I dont feel I can stop sending to SiLs children in spite of no thank you letters as she gives generously to my GC!! However Im pretty sure mine do send thanks.
I have sometimes asked her if they got presents and if they liked them and then she apologises for them. But she's never been good at thank you letters herself and nor have her (now adult) children.

JackyB Tue 09-Jan-18 12:17:56

I tried hard to get something useful for my DS and their wives/girlfriends, which also had to be carried by DS2 across the Atlantic. So I was delighted to hear both from my DS3 and his girlfriend by Whatsapp that the little travelling cutlery set I had got for them were a perfect choice. And DiL1 also sent a lovely thank you e-mail saying that all the little bits and pieces I sent were just right.

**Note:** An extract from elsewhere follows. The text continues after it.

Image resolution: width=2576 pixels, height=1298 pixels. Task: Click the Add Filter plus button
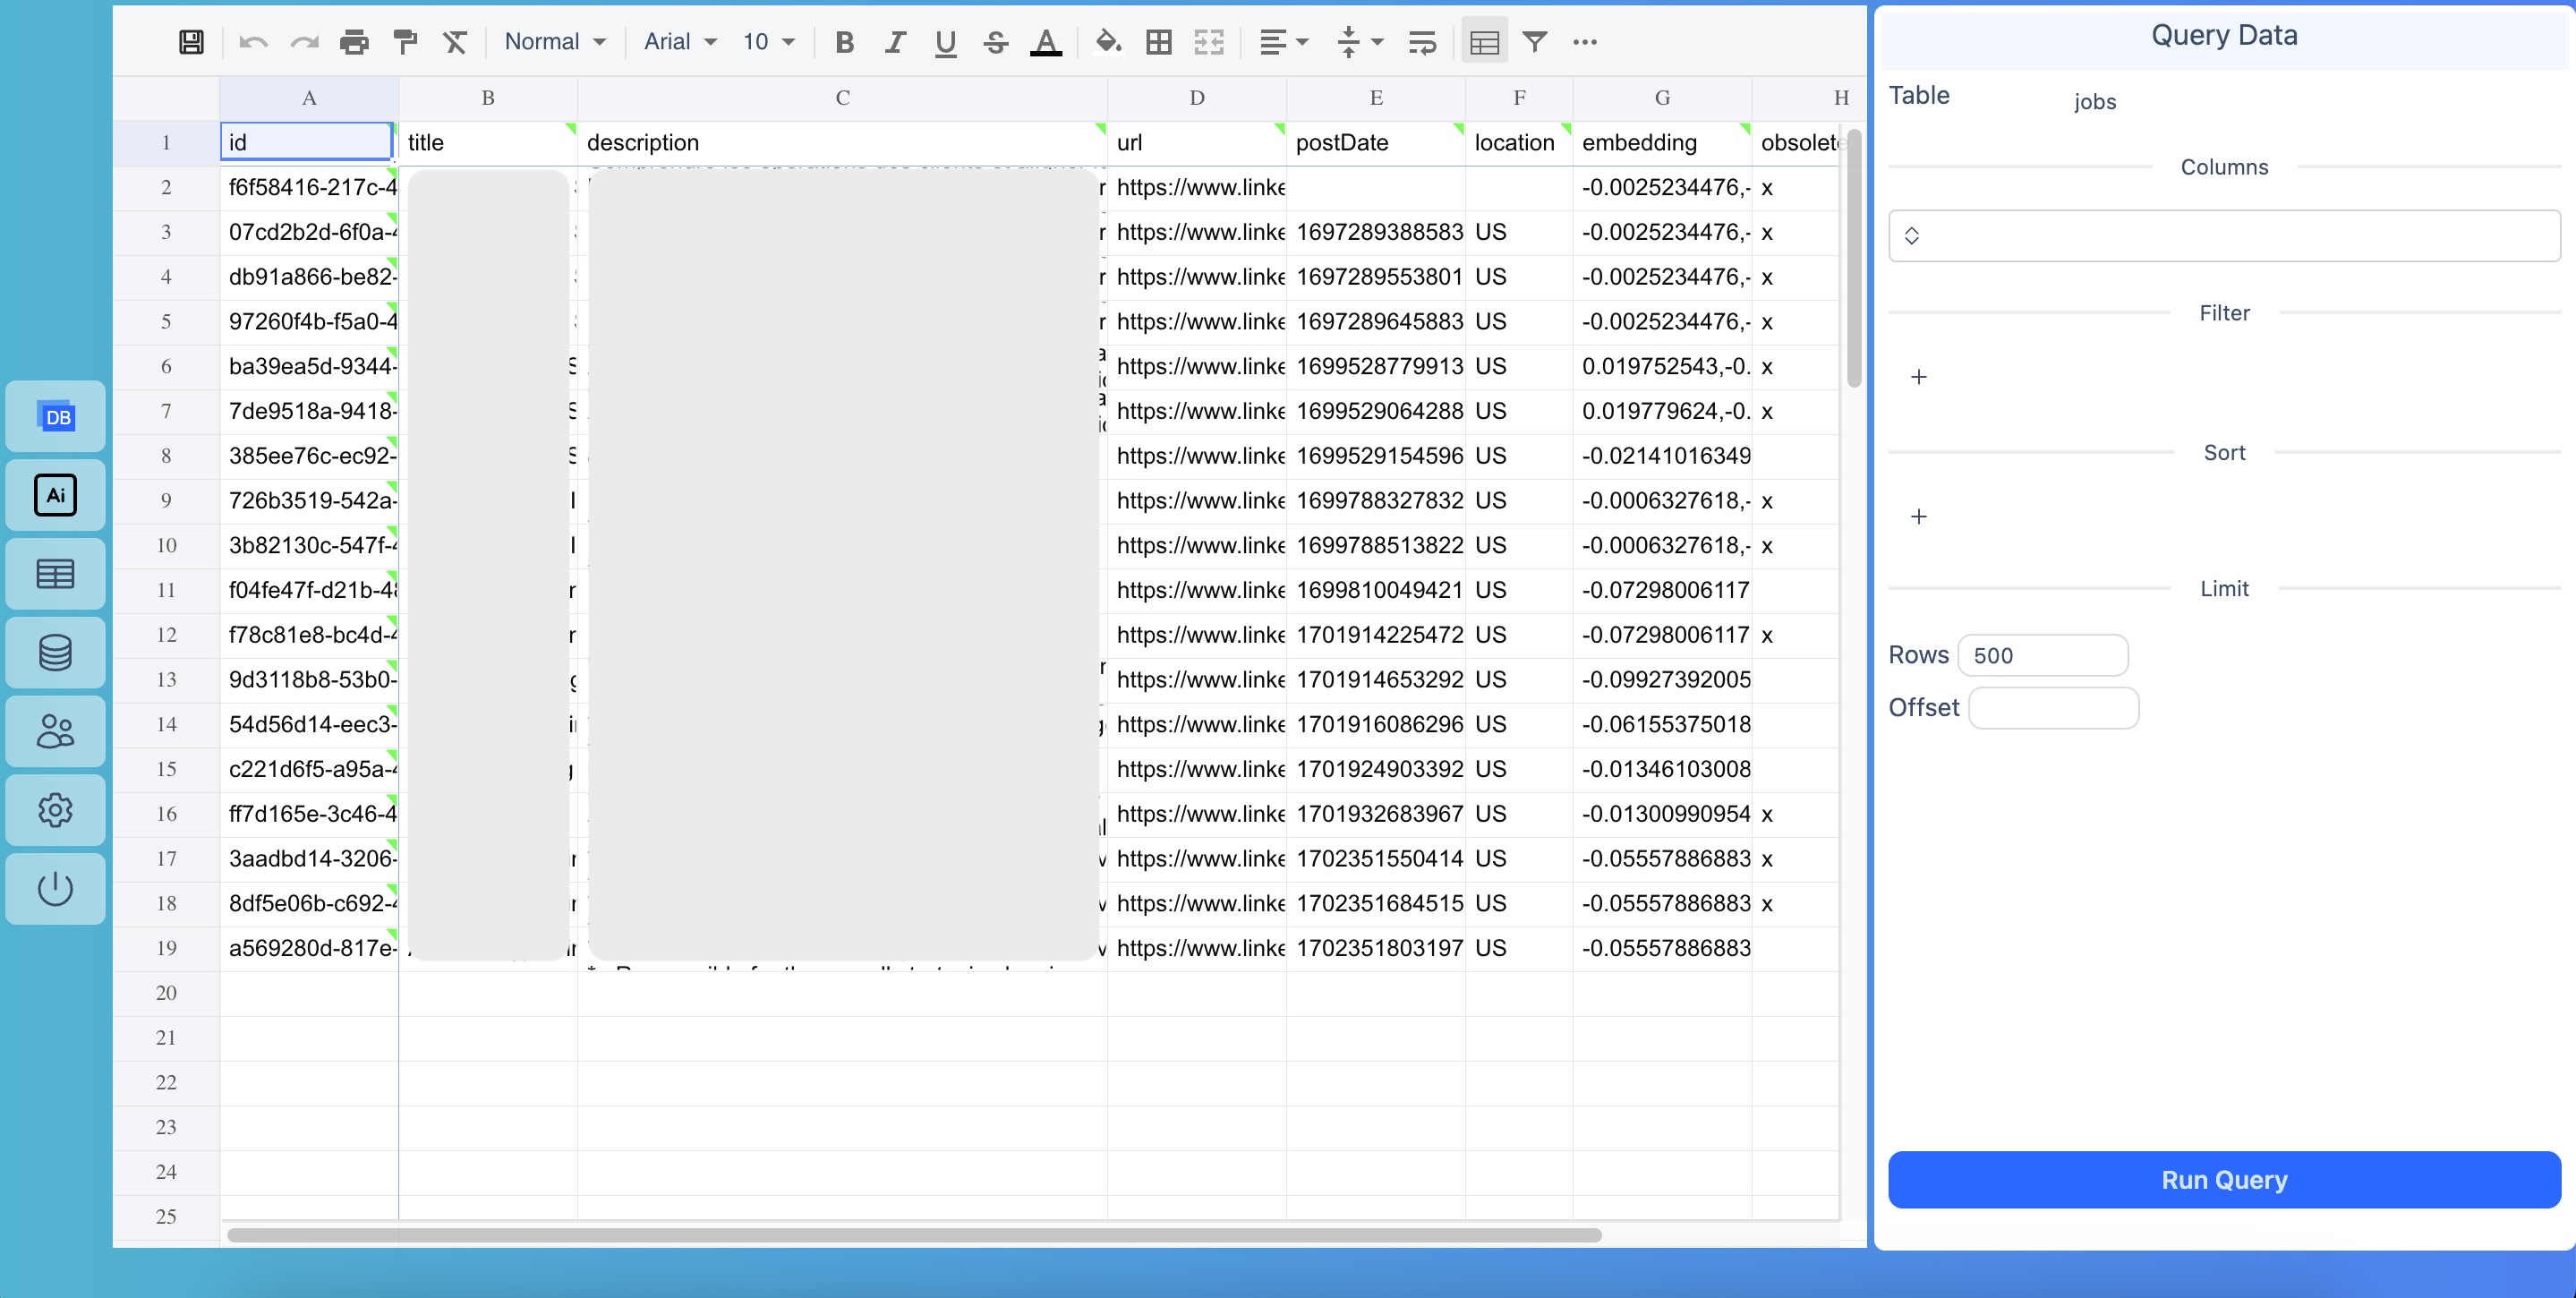[x=1919, y=376]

DiL2 tells me that the present I had got for DGD was exactly what she had ordered for her herself, but she could cancel the order in time. So if I chose the same as DGD's mother, I can't have been far wrong!

Trust the girls to be thoughtful about this sort of thing! (And also to give useful feedback!)

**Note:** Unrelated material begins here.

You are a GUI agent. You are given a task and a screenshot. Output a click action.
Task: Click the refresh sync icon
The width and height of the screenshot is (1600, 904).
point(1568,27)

catta5 Tue 09-Jan-18 12:13:21

I would love a gift to be able to send a thank you note!!!
As I never see grand children and they are in their teens now i save money and do not send anything still waiting to receive a thank you for the money I sent to my son for his wedding and that was over 20 years ago

OldMeg Tue 09-Jan-18 12:10:24

Just received a lovely homemade thank you cards with photos of my nieces and nephews that I sent Christmas money to.

A very pleasant suroruse

Rosina Tue 09-Jan-18 11:56:06

It's a minefield isn't it? I send gifts to various far flung young members of the family and almost always get a text, card or personal thank you. I drummed into my children that if someone thinks of you and sends you a gift then a few moments taken to thank them is hardly a strain, but I have one young relative who never responds, even though I have sent her birthday and Christmas gifts for years. For special birthdays I have had items of jewellery made or ordered something really different for her, and I have no idea if she got them - she never says and I hesitate to ask; my fault probably. OH says I should stop sending anything if she can't be bothered. but my feeling is that I don't send a gift to be showered with thanks - I want to give her something to make her happy and let her see that I think of her and remember her special day. It's probably gone on far too long now for me to start getting shirty!

lovebeigecardigans1955 Tue 09-Jan-18 11:53:16

Yes I agree. I've never received a proper thank you from any of my nephews/nieces - I believe that their parents think that it doesn't matter because 'you're family'. It does matter.

MissAdventure Tue 09-Jan-18 11:51:36

I'm not too worried about thank yous, really. I assume somebody enjoyed my present or money, so that's good enough for me. If they didn't: well that's tough.

suealpha Tue 09-Jan-18 11:36:22

It is not so much that you need to be thanked but it means an awful lot to have good feedback on the success of your choice. I go to (some might say) ridiculous lengths sometimes to get just the right thing and it feels like a snub to get no comment on whether my efforts were worthwhile.